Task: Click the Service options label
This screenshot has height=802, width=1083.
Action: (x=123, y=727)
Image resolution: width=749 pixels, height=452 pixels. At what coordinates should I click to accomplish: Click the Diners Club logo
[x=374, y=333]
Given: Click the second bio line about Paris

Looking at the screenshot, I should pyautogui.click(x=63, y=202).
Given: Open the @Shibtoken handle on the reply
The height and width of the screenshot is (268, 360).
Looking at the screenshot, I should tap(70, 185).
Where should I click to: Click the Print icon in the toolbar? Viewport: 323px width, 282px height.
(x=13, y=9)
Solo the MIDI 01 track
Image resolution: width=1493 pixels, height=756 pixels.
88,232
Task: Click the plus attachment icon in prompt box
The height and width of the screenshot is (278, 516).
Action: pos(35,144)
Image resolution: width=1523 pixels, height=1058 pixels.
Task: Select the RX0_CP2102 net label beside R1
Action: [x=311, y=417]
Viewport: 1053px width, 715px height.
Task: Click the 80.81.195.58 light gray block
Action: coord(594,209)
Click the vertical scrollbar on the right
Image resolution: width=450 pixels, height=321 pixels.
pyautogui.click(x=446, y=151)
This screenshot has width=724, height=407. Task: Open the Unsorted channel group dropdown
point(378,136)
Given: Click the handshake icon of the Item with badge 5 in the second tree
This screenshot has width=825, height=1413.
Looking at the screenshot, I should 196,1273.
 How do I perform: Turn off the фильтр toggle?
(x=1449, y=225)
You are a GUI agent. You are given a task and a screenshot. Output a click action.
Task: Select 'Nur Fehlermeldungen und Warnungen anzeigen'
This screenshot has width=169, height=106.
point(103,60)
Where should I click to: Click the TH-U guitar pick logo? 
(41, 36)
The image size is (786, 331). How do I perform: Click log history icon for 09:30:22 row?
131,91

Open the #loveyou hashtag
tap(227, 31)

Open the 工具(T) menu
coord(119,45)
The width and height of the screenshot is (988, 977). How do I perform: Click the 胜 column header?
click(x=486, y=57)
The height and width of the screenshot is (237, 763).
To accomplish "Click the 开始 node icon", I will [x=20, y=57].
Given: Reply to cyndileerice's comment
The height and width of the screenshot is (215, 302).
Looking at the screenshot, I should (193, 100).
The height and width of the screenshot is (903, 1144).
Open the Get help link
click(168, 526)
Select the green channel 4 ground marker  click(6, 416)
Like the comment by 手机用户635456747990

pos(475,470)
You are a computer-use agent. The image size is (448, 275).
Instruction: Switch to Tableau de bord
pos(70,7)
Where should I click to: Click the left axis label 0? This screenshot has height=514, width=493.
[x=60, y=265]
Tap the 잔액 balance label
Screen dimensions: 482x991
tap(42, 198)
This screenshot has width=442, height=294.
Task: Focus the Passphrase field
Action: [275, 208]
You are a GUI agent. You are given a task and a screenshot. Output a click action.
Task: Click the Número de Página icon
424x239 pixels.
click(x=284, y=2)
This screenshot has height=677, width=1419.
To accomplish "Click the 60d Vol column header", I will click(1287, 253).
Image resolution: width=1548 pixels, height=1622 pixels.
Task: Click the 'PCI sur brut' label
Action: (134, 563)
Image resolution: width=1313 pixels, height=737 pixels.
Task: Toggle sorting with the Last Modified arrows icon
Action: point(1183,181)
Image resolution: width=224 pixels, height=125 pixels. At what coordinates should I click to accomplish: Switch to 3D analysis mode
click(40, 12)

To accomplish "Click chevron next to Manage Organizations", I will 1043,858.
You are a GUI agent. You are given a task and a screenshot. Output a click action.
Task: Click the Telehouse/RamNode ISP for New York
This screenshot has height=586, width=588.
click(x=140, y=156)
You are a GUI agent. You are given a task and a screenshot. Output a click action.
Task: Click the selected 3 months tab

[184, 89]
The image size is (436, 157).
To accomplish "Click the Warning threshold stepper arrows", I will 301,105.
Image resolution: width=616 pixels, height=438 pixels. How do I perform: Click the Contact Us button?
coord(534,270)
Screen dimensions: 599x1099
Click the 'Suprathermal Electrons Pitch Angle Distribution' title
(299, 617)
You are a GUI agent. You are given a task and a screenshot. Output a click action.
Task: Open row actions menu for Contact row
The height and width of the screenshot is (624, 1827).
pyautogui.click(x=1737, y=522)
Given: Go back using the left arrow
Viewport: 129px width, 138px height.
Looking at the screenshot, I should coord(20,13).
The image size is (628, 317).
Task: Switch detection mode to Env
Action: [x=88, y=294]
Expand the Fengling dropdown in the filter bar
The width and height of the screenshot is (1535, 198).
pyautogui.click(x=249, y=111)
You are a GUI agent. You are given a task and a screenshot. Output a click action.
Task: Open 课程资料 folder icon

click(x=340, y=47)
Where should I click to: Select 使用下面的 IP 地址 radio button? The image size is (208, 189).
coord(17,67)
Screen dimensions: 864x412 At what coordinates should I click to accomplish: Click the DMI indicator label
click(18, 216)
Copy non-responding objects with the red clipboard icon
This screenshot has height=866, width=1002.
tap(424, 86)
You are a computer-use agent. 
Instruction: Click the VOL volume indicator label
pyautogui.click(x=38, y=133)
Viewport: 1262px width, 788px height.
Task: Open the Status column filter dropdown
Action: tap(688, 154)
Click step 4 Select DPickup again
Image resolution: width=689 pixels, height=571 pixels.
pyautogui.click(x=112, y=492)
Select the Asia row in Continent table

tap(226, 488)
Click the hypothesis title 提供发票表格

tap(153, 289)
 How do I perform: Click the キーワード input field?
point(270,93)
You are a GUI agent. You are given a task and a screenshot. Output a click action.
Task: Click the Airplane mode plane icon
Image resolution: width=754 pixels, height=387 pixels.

**Task prompt:** Note each line above that contains "computer" and copy it out.

**Response:**
You are a computer-use agent. The image size is (448, 275).
You are a computer-use agent. 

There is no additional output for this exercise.